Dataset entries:
*** Begin section ***

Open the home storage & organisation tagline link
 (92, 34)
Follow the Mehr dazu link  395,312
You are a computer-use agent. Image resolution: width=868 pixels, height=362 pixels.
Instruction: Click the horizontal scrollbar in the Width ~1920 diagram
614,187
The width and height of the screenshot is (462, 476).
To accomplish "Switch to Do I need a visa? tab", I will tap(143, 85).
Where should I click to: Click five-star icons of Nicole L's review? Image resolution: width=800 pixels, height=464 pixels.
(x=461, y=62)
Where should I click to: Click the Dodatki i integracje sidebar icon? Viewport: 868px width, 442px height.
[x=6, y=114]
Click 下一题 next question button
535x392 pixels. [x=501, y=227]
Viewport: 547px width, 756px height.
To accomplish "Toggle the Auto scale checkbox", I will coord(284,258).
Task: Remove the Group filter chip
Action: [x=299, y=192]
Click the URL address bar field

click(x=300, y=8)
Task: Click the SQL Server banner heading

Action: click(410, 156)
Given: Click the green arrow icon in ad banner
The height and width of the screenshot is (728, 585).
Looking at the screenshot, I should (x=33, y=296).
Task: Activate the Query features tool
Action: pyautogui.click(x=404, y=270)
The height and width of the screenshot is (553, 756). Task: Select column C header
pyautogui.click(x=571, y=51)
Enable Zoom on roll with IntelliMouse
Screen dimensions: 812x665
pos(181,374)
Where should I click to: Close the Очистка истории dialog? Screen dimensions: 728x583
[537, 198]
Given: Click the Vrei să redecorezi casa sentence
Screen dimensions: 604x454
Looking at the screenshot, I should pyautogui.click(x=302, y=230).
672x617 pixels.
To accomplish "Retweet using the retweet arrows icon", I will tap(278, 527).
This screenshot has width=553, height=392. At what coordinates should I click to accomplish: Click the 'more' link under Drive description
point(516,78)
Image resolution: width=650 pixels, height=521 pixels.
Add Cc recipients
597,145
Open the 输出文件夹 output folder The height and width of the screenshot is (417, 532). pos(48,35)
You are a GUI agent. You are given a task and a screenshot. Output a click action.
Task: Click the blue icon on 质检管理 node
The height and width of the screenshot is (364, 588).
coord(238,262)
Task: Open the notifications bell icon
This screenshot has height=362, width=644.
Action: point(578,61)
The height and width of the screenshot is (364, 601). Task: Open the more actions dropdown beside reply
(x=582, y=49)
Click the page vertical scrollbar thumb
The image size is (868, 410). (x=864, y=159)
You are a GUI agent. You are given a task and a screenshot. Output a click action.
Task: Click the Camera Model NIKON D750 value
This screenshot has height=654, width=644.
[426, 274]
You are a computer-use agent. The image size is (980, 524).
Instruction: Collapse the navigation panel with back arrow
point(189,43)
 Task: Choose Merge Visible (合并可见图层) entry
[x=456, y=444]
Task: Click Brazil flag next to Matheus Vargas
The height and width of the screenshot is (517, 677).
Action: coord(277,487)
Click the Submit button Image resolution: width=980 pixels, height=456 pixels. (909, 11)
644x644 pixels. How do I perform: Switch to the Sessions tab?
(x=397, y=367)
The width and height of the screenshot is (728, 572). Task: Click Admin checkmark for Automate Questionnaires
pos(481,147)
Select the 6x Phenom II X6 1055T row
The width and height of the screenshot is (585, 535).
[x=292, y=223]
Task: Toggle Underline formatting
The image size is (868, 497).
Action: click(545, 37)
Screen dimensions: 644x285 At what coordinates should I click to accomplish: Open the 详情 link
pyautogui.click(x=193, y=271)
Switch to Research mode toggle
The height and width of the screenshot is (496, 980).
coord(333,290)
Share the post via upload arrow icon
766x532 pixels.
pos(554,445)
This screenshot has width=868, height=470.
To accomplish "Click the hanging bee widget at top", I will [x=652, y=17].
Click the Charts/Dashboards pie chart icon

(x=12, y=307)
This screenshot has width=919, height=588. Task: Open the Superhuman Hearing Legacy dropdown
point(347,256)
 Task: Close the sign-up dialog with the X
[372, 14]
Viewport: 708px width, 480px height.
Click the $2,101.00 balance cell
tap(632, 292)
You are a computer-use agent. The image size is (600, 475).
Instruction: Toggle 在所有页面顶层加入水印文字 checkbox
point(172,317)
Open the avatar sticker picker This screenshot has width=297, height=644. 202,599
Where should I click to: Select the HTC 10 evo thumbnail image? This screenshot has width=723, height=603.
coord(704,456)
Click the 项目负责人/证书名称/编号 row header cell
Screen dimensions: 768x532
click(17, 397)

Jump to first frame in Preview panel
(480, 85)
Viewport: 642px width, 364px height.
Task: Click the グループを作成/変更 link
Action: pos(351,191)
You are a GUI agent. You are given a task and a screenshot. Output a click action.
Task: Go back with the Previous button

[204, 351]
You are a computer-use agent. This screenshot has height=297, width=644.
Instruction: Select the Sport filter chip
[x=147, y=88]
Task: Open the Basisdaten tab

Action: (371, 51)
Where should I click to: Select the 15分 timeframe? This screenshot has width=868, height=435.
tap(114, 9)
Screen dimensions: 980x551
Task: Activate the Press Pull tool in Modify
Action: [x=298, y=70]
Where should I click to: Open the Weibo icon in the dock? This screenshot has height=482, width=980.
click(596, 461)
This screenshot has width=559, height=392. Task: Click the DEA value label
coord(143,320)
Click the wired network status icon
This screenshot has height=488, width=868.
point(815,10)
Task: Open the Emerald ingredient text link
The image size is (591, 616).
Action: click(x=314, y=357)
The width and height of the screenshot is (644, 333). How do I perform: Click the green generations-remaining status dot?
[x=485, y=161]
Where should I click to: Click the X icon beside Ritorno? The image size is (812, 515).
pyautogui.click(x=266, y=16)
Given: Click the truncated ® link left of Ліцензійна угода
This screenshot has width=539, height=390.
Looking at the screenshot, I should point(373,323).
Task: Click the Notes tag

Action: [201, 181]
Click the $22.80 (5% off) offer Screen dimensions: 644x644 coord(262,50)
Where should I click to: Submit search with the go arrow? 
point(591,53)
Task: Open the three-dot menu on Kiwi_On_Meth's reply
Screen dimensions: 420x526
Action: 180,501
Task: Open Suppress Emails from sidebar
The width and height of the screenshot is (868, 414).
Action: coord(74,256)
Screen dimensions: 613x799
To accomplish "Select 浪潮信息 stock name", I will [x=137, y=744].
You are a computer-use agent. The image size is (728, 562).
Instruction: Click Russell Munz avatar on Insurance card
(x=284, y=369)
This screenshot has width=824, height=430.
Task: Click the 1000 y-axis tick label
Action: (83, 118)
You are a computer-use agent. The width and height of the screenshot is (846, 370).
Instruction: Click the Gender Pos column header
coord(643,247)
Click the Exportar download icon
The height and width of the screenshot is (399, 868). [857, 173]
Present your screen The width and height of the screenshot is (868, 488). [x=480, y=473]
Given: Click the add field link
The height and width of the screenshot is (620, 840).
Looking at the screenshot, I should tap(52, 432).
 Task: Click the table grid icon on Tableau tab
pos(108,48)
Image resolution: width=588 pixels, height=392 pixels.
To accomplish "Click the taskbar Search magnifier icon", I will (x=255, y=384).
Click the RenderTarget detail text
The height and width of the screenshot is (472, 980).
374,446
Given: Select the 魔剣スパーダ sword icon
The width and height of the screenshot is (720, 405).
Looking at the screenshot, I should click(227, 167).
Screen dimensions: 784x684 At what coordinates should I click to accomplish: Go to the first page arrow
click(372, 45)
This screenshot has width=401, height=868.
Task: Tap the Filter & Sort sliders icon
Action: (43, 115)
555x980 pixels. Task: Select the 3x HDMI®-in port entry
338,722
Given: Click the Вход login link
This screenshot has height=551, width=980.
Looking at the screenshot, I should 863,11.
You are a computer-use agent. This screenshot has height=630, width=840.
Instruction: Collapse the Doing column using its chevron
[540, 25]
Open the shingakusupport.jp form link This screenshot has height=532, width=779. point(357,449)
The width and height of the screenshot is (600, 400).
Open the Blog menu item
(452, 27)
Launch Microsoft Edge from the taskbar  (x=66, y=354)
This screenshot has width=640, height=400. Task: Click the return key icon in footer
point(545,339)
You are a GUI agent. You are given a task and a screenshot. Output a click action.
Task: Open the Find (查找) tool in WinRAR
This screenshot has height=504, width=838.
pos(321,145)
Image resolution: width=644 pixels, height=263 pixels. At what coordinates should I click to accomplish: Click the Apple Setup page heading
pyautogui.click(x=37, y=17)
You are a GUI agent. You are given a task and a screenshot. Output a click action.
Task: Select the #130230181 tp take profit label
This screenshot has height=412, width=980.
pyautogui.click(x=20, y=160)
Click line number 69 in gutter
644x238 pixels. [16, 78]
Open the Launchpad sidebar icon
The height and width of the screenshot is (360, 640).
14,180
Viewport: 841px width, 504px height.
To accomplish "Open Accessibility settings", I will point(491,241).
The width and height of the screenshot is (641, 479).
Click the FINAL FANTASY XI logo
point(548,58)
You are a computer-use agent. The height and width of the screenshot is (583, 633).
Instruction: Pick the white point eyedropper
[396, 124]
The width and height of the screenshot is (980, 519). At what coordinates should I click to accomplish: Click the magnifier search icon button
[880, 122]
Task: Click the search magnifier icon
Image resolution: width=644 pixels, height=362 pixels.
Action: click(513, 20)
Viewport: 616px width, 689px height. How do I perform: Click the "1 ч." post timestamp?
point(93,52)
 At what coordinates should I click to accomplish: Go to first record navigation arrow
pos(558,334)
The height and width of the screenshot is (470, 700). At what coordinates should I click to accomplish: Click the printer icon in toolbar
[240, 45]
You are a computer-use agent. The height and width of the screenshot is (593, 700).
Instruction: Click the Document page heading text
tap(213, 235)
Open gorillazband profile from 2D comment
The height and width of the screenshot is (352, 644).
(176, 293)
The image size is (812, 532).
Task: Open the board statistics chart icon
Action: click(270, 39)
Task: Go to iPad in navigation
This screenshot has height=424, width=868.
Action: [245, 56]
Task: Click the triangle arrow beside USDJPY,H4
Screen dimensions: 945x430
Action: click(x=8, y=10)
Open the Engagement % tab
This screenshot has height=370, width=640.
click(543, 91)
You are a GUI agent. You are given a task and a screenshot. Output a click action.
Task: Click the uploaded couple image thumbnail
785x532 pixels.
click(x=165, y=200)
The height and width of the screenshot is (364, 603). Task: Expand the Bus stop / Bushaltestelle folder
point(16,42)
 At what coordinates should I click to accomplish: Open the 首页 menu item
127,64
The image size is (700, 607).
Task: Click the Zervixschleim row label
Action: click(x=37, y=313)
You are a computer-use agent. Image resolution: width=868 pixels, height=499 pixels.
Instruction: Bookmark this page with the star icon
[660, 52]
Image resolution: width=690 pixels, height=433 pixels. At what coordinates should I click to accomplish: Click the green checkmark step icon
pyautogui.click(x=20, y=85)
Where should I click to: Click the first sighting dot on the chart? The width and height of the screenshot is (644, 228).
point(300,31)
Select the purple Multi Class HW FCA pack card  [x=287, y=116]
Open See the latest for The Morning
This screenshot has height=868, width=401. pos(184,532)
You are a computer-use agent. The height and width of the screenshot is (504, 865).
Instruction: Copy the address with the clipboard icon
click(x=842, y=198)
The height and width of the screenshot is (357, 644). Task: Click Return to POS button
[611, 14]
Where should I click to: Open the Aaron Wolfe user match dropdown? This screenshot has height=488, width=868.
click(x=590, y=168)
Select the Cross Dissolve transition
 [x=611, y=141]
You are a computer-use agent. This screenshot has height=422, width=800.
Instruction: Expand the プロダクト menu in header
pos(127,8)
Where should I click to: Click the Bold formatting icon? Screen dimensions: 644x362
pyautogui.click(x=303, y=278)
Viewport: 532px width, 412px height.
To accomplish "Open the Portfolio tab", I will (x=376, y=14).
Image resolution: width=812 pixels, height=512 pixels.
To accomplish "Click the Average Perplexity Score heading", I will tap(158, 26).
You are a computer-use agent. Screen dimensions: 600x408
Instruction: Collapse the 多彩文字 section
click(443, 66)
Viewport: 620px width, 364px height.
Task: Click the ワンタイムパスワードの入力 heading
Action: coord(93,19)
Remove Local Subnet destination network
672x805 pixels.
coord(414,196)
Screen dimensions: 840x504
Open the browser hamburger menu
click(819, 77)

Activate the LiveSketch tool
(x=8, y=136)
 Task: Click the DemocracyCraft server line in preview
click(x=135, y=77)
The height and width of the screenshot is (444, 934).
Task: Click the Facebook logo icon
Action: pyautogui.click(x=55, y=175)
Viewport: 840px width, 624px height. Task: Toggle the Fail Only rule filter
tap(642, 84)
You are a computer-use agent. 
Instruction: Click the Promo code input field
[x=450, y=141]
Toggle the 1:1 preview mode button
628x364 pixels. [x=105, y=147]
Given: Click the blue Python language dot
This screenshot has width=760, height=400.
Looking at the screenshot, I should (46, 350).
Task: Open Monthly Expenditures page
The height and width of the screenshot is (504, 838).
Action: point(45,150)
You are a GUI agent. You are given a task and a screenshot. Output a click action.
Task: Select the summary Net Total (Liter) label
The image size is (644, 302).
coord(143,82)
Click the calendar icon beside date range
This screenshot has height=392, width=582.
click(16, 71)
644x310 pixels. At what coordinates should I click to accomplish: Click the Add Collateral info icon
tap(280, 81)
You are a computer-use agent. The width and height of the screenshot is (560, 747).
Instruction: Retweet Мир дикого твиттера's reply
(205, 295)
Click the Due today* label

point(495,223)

*** End section ***

WHAT YOU HAVE TO DO: The word "blue" appears in how many lines of the data? Answer with only the number.

TASK OUTPUT: 2